Tomodachi Story Jam Participants Showcase Disability Advocacy Story Videos at Final Event

Congratulations to the 10 participants of the TOMODACHI Story Jam for Youth with Disabilities for successfully completing the program!

TOMODACHI Story Jam for Youth with Disabilities is a nine-week (September–November) digital storytelling and youth leadership program that brought together 10 Japanese and American college students and young professionals with disabilities to collectively explore their experiences of breaking down barriers.

The program is part of the TOMODACHI Initiative, a public-private partnership between the US-Japan Council and the US Embassy Tokyo. TOMODACHI Story Jam for Youth with Disabilities is supported by Northrop Grumman Corporation (NGC) and the Japanese American Citizens League (JACL), Sacramento Chapter, and implemented by the ICI in partnership with StoryCenter.

We selected youth for the program based on their leadership experience and engaging story proposals. Youth “storytellers” participated in weekly Story Jam sessions and discussed moments when they felt deeply challenged by access barriers, how they navigated these challenges, what they learned about themselves, and how their insights and experiences can translate into positive change for themselves and their community.

Story Jam sessions also featured guest speakers — disability advocates, including representatives from The Voice, NGC’s Disability Employee Resource Group, and the JACL’s Alaska Chapter; disabled journalists, storytellers, and social media influencers; and disability and media scholars and practitioners. Guest speakers discussed access barriers and the role of advocacy in their countries, and they encouraged and emboldened youth to tell their stories and bring about change.

The program culminated in the screening of the youth’s five-minute advocacy story videos at a final event on November 11. At the event, youth also reflected on their program experience and shared their thoughts on how they will use their new leadership, storytelling, and advocacy skills in the future.

Screenshot of a Zoom window with four rows. Each row features three webinar attendees’ windows (text to be embedded in the image)

Screenshot of a Zoom window with four rows. Each row features three webinar attendees’ windows (text to be embedded in the image

When asked about their favorite part of Story Jam, Taylor Carley said: “My experience was awesome! I made friends, and I learned about all your stories! My advocacy was the topic of my story, but how do I tell it? I wanted to tell it in third person, but then I saw other Story Jam participants and thought, ‘I get it!’ I used first person to talk about how I used my voice [to advocate] for the first time, and I think it’s great. I am thankful for TOMODACHI — I love everything about Story Jam!”

Kiina Wakiyama, another storyteller, said: “The reason why I applied for Story Jam was because I don’t want to give up on relationships with people because of my disability. The relationships are not just mine, but ‘ours.’ The most important realization I’ve gained through this program is that in order to accomplish self-advocacy, I need a good advocate. I can’t make it only by myself. Thank you very much.”

Reflecting on the program experience, Dan Ito said: “I am grateful to know this program. I learned a lot about advocacy.

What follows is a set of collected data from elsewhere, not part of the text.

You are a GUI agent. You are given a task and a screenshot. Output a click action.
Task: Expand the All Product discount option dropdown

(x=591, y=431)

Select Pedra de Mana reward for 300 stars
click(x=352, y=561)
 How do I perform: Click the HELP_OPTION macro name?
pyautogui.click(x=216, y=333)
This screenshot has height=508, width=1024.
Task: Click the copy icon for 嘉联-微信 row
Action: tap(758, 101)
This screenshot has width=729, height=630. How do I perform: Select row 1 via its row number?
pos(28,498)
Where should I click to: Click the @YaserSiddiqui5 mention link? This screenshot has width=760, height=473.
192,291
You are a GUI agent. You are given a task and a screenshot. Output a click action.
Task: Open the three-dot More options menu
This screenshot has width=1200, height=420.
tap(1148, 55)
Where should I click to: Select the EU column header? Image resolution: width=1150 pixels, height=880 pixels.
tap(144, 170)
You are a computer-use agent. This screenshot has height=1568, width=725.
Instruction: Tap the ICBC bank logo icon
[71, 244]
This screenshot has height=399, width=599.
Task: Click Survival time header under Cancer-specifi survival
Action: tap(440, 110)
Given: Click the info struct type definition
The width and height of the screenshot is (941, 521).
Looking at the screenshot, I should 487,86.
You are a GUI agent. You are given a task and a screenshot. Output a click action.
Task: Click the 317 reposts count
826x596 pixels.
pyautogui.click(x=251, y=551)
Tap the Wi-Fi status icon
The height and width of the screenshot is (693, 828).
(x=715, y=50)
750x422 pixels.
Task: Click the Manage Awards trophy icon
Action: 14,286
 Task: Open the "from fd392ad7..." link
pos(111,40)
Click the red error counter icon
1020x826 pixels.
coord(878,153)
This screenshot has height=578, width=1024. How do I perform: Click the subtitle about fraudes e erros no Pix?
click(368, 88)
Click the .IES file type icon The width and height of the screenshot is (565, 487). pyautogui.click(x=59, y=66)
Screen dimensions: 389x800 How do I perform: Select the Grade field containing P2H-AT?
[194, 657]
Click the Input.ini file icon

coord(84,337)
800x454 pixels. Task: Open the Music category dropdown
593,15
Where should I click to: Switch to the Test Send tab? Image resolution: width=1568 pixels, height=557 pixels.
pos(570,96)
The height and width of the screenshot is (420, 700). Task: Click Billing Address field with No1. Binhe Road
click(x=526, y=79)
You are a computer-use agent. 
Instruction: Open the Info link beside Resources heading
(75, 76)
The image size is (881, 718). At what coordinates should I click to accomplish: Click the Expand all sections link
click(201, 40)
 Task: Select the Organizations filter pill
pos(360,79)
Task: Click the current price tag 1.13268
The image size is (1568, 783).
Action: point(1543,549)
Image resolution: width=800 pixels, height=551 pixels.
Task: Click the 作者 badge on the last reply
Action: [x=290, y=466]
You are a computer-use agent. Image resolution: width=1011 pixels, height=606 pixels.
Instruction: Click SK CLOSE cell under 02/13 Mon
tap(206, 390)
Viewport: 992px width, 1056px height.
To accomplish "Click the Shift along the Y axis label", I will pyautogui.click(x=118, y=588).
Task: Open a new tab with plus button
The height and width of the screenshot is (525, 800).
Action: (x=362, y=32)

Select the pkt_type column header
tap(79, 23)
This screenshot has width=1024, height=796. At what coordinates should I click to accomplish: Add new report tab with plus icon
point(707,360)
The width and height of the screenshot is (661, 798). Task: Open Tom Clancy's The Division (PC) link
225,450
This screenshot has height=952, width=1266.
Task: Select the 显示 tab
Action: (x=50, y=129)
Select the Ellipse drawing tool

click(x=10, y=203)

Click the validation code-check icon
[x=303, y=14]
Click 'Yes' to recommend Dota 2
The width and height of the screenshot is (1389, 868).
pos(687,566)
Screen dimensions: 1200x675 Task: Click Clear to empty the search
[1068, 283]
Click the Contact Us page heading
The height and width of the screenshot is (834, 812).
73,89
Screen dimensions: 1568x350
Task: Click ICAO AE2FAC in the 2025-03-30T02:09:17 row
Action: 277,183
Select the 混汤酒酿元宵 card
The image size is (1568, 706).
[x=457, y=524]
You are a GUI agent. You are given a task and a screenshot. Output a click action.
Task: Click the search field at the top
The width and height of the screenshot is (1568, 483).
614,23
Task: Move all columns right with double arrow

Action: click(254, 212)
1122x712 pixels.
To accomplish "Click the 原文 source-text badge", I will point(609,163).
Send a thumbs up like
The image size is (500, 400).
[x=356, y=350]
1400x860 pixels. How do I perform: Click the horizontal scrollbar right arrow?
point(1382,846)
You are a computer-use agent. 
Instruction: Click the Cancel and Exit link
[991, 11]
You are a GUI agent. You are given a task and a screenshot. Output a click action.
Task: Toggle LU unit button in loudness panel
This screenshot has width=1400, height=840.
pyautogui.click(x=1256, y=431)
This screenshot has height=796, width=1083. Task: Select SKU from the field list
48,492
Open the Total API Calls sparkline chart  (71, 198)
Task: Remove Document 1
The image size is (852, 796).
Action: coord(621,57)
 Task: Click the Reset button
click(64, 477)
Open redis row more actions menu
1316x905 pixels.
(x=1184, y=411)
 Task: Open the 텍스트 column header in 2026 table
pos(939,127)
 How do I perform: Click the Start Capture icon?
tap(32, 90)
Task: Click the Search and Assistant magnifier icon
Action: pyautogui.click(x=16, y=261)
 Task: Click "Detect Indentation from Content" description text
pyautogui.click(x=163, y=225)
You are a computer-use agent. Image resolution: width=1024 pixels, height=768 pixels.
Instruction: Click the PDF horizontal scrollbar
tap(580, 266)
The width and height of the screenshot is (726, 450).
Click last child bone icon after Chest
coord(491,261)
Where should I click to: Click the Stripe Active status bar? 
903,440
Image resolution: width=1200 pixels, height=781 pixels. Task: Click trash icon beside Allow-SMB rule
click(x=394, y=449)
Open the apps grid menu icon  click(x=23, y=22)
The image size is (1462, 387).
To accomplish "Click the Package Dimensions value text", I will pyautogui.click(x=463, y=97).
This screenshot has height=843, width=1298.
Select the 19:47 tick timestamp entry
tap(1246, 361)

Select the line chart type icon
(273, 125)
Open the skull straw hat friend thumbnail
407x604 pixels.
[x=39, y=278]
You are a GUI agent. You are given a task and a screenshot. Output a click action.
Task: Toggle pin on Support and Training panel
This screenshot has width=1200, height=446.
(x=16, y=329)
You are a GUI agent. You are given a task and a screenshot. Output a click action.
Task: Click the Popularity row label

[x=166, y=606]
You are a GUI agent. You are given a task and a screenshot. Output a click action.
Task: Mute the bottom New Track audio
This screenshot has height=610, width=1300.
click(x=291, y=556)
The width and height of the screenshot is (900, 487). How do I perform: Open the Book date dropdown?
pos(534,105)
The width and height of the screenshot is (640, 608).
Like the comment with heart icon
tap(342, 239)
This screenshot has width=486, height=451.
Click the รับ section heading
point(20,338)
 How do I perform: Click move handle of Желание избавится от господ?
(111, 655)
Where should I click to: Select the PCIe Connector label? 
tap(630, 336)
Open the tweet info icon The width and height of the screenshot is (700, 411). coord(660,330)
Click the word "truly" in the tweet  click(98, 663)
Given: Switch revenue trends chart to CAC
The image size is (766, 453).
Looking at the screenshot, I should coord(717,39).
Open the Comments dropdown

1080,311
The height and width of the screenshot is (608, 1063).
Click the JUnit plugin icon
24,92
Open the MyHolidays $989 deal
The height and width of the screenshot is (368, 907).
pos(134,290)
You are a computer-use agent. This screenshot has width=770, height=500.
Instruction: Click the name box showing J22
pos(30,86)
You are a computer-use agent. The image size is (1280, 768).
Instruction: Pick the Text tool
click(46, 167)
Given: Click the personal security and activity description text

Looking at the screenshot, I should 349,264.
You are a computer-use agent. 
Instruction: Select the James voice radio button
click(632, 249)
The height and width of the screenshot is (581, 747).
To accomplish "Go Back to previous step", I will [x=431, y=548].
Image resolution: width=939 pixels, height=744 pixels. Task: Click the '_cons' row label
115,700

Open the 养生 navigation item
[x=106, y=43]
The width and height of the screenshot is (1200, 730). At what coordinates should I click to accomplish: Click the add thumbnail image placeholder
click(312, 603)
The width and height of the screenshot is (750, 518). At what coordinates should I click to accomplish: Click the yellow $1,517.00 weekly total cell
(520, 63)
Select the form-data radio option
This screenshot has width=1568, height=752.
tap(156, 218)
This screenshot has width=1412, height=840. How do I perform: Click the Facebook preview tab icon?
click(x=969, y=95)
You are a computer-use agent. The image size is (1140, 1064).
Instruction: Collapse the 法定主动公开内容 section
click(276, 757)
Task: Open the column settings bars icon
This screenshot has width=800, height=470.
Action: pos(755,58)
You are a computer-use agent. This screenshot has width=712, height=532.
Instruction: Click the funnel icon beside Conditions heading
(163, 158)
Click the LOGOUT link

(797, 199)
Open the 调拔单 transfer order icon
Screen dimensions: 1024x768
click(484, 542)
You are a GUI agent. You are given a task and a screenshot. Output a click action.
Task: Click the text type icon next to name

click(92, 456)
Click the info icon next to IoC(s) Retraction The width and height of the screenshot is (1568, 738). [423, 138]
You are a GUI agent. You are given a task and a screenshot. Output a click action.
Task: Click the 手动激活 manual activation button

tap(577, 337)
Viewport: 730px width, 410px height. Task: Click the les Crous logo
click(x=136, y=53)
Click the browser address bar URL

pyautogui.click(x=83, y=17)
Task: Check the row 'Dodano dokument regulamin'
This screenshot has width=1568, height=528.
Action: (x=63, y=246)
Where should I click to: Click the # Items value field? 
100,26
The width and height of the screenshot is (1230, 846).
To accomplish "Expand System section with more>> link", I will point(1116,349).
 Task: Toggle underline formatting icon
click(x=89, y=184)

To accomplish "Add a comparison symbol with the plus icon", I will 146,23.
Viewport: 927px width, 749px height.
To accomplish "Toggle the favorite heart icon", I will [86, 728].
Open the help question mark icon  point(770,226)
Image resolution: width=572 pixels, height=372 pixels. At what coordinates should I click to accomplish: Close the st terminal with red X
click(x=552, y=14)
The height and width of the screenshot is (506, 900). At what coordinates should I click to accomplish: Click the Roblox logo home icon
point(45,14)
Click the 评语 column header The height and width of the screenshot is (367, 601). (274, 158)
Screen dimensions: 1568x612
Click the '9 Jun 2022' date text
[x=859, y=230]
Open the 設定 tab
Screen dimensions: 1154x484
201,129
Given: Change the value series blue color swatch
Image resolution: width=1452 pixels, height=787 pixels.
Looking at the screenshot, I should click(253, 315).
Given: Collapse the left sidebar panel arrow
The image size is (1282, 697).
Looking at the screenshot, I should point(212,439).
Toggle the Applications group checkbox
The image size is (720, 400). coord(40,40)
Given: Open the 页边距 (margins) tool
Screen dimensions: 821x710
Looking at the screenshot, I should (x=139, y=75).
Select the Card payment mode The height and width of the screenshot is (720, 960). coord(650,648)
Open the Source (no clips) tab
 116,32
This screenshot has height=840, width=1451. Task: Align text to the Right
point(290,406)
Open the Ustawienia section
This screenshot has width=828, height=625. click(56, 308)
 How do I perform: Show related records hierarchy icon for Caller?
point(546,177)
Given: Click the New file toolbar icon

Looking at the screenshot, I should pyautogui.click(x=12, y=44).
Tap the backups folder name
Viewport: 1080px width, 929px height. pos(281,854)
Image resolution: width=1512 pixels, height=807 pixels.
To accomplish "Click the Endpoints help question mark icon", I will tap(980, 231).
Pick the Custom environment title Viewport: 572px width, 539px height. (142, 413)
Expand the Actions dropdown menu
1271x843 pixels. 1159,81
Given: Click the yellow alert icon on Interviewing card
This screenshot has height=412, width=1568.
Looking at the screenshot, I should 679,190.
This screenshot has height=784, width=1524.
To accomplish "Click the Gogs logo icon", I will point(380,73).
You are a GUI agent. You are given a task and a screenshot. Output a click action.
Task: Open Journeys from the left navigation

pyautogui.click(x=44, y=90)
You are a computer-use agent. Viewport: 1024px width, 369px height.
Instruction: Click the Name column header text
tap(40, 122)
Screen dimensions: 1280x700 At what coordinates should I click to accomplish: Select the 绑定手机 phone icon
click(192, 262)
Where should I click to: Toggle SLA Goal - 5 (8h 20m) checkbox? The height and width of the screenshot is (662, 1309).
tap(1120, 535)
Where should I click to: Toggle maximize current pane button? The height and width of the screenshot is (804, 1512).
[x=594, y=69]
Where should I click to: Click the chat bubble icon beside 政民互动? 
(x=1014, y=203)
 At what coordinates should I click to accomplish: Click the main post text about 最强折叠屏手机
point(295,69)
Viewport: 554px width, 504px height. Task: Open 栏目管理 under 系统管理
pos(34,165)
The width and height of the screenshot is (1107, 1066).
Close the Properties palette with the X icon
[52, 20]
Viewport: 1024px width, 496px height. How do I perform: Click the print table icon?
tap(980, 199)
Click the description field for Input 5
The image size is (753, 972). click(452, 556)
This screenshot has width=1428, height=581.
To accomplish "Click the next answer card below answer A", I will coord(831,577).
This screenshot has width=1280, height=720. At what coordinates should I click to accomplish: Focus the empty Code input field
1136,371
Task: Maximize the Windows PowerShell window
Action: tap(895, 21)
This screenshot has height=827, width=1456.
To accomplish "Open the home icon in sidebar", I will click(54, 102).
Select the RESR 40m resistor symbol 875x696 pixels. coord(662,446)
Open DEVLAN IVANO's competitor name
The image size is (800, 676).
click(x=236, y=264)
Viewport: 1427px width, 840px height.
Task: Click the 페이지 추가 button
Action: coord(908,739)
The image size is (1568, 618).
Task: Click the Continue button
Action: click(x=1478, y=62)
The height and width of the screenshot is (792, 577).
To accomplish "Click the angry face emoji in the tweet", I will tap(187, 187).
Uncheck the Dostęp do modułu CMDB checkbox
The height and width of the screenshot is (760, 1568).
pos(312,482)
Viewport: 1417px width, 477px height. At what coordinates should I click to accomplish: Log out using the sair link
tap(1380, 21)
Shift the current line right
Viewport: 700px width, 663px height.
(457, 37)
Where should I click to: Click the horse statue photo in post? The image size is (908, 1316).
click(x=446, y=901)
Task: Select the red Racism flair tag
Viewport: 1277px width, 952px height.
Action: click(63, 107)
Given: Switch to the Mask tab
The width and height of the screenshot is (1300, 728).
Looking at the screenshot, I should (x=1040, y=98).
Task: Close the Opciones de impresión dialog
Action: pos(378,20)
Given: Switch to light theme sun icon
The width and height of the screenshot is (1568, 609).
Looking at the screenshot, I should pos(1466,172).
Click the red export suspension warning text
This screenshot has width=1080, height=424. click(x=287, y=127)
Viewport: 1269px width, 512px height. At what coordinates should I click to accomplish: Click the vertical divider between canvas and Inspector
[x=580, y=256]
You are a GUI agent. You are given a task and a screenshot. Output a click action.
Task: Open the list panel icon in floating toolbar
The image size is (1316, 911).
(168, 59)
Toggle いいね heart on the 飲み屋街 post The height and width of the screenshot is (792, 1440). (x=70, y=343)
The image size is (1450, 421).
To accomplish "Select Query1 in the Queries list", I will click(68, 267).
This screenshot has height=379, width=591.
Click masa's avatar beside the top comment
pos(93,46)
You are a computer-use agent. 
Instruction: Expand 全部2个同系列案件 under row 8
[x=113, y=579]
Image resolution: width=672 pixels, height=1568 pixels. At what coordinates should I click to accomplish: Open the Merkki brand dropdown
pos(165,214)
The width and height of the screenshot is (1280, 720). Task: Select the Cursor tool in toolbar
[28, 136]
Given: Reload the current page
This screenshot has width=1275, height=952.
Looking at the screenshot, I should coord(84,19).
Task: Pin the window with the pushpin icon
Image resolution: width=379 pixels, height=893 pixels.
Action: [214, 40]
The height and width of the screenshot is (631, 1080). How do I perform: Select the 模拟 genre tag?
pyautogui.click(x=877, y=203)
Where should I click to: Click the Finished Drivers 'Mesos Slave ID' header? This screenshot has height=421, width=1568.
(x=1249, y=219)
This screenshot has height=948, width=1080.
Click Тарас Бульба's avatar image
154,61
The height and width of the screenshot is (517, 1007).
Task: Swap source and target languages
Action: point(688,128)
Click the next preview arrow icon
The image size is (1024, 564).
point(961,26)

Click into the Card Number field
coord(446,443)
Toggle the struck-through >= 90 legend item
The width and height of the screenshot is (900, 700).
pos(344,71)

I was expecting to learn how to speak more efficiently in my storytelling, but this program changed my mind about what advocacy should sound or look like. Really, advocacy is being yourself and telling your story. It’s a huge part of advocacy. That’s a big thing I learned. I am so grateful for everyone in this program, and I am happy that I met a lot of wonderful people.”

Deidra Denson, another Story Jam storyteller, shared: “I have told my story before, but never in a compiled theme. I learned a lot from here to have the courage. I think everyone’s videos has motivated me to speak more in the future. I have applied for Story Jam because I felt the format was different. I am used to being in an academic setting, but this program was built on individuals! It was thrilling. Thank you, all of you!”

Junko Tsuda, executive director of the US-Japan Council (Japan), congratulated the storytellers on their powerful videos and disability advocacy messages, as did Steven Rose, director for business strategy for NGC Japan. Mr. Rose remarked: “Today has been very educational and inspirational. The stories were so vibrant and real. We are proud to sponsor this program and events like these. We want to support young people like you. All of you have overcome society’s obstacles. I have a sincere wish that you will change your communities. For both Japan and America, we have talent and courage amongst us, and we can build something together.”

In her final remarks, Miyoko Sawamura noted: “Since its founding in 1929, the Sacramento Japanese American Citizens League chapter continues to support civil rights and cultural heritage of Japanese Americans and of all citizens as well. We serve the social and political needs of the Nikkei, the Japanese diaspora, in our area. With this mission, we are proud to co-sponsor TOMODACHI Story Jam that supports brilliant young leaders like you all. Your storytelling today was so powerful and touching. Watching your videos and listening to your stories — I feel inspired and motivated to continue to realize our chapter’s mission, and to make sure that persons with disabilities are included in all that we do. Thank you, and best wishes to everyone.”

In concluding the event, Heike Boeltzig-Brown, TOMODACHI Story Jam program director, said, “Clearly, storytelling has an important place in all of our lives, and we are proud of our storytellers for taking this journey with us.”